Behind the door is a box room with a narrow skylight, and wedged against the wall is the pinkest single bed ever seen, with a frilled canopy and large carriage wheels painted on the side. There is a bundled-up sleeping bag and a bath towel on the bed, accompanied by what looks like a Winnie-the-Pooh bear with a price tag still hanging from its ear. Mr Prost puts one hand on his hip and scratches the back of his head with his other hand.

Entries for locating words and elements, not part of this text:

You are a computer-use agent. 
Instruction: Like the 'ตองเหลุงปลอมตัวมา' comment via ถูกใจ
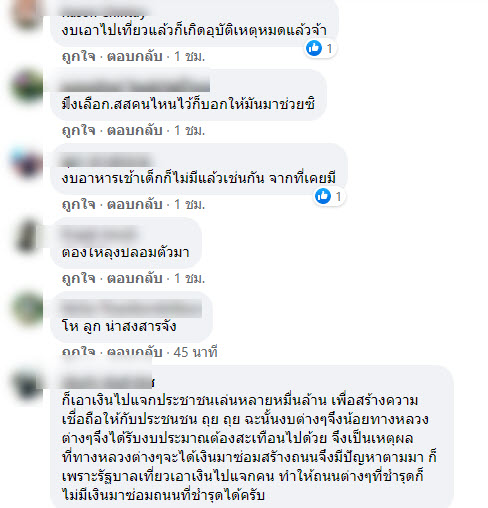click(79, 278)
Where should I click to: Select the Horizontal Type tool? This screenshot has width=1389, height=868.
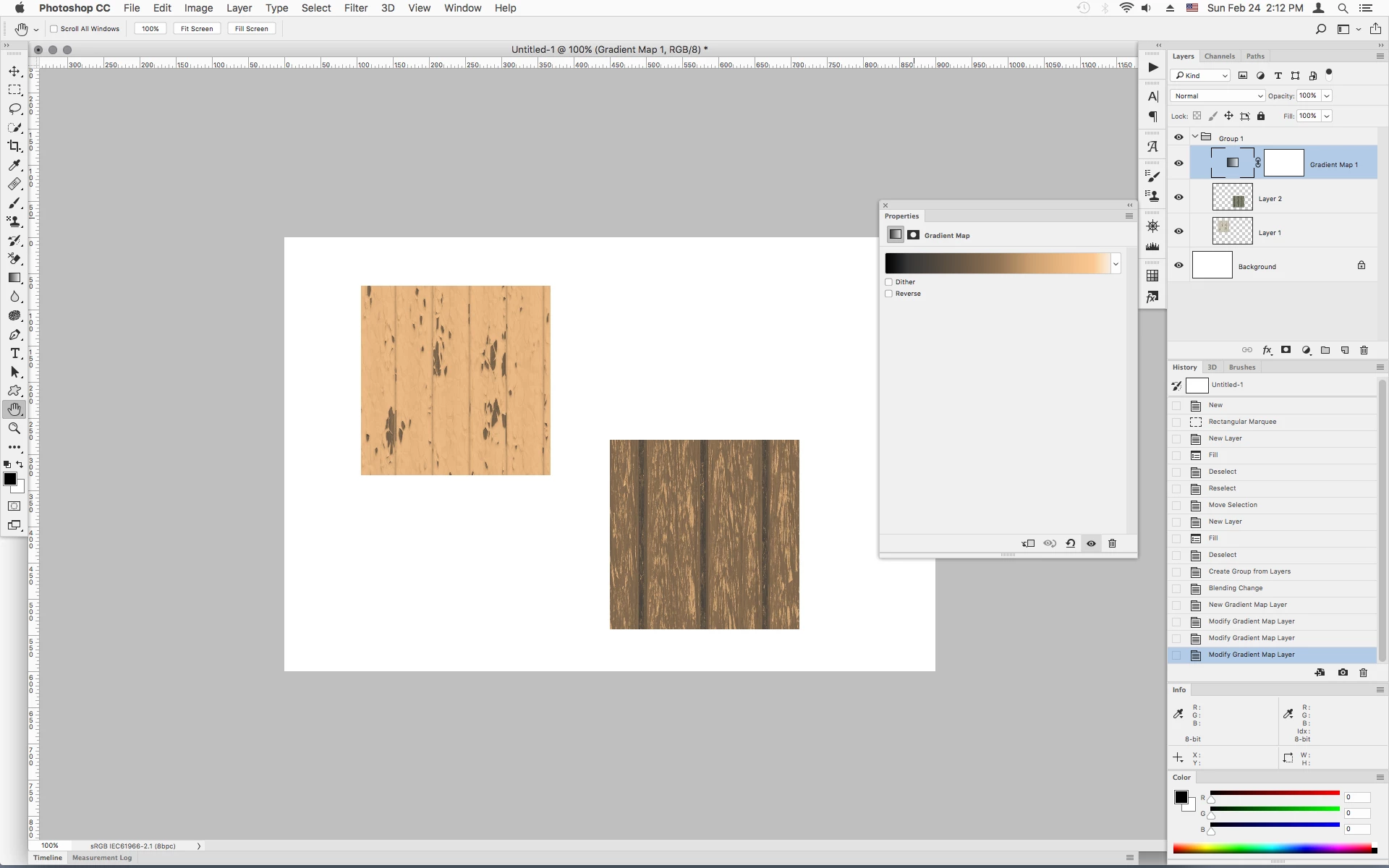coord(14,353)
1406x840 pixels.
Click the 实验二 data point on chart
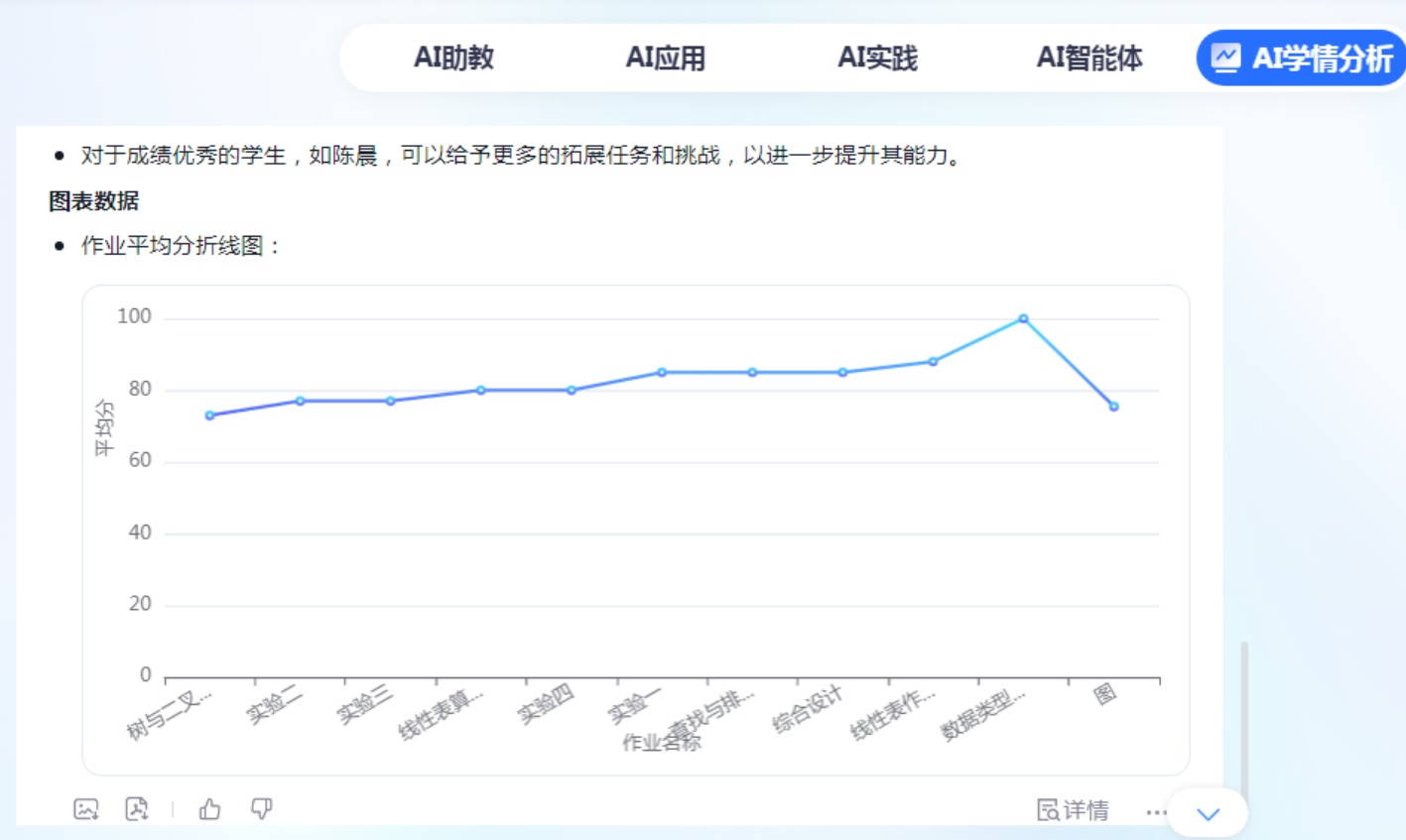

‘That’s what I mean, see? What grown man would have something like that in his house unless he was into that sort of thing? Disgraceful, if you ask me. We were going to give him notice, naturally. Can’t have such atrocities under my roof, not in a million years... but it had to be done properly. I couldn’t go to the police because the first thing you’d ask would be what I was doing in his bedroom, snooping around, which is the wrong question to ask, but that’s what police do nowadays: ask all the wrong questions. And secondly – my wife reckons – suspicion would fall on us. So we thought to give him notice and be rid of him once and for all.’
‘We’ll take it from h
ere, Mr Prost,’ Gillian tells him, failing to rise to the provocation.
*
When the old man is gone, they go through the content of a small wardrobe where they find nothing of interest. Back in the lounge they discover an empty vodka bottle and half a dozen empty beer cans tucked behind a settee. Webber opens letters which litter the floor under a small glass table. Gillian picks the framed photographs from the sideboard, one by one, and examines the angelic smiling faces. In one of the photos she finds a man. It must be Luke Orwin if the inky-blue sleeves of tattoos on his arms are anything to go by. He is holding the two unfamiliar girls, one on each knee. He is smiling. It is the round and open face of a happy man; short crop of fair hair, sunburned or flushed skin and a cheeky grin. He definitely doesn’t look forty-two. He looks young, well under thirty.
Webber is going through Orwin’s correspondence. ‘His bank account doesn’t look healthy. Two thousand pounds in the red, interest creeping up. Whoa! Take a look at this! A final demand from Wiggle-Room Lenders. Bloody hell, seven hundred forty-two pound eighty pence on the original loan of one hundred. Bloodsuckers!’
Gillian’s mobile rings. It is Jon. ‘I hear you’ve been looking for me. I feel flattered. We can make it a dinner date, I have an opening in my diary.’ Poor Jon is tireless in his search for a life partner. Anything will do, a hole in a fence could be an option he wouldn’t say no to, but he is failing to attract any interest from the opposite sex. Gillian sympathises with him, but not as far as to throw all caution to the wind. He would really have to do something about his personal hygiene, lose a couple of stone and shave off the Chinese whiskers. And grow up by at least twenty years.
‘Anything you can give me about the head-on? Have they examined the vehicles? I need something to go on. Particularly interested in the roadworthiness of the Audi –’
‘Whoa! Hold your horses! Still getting my head around the scene.’
‘Can you hurry up?’
‘Good things cannot be rushed. I’m beginning to form a picture of what may have happened, but – to be honest with you – it’s doing my head in. You won’t like it.’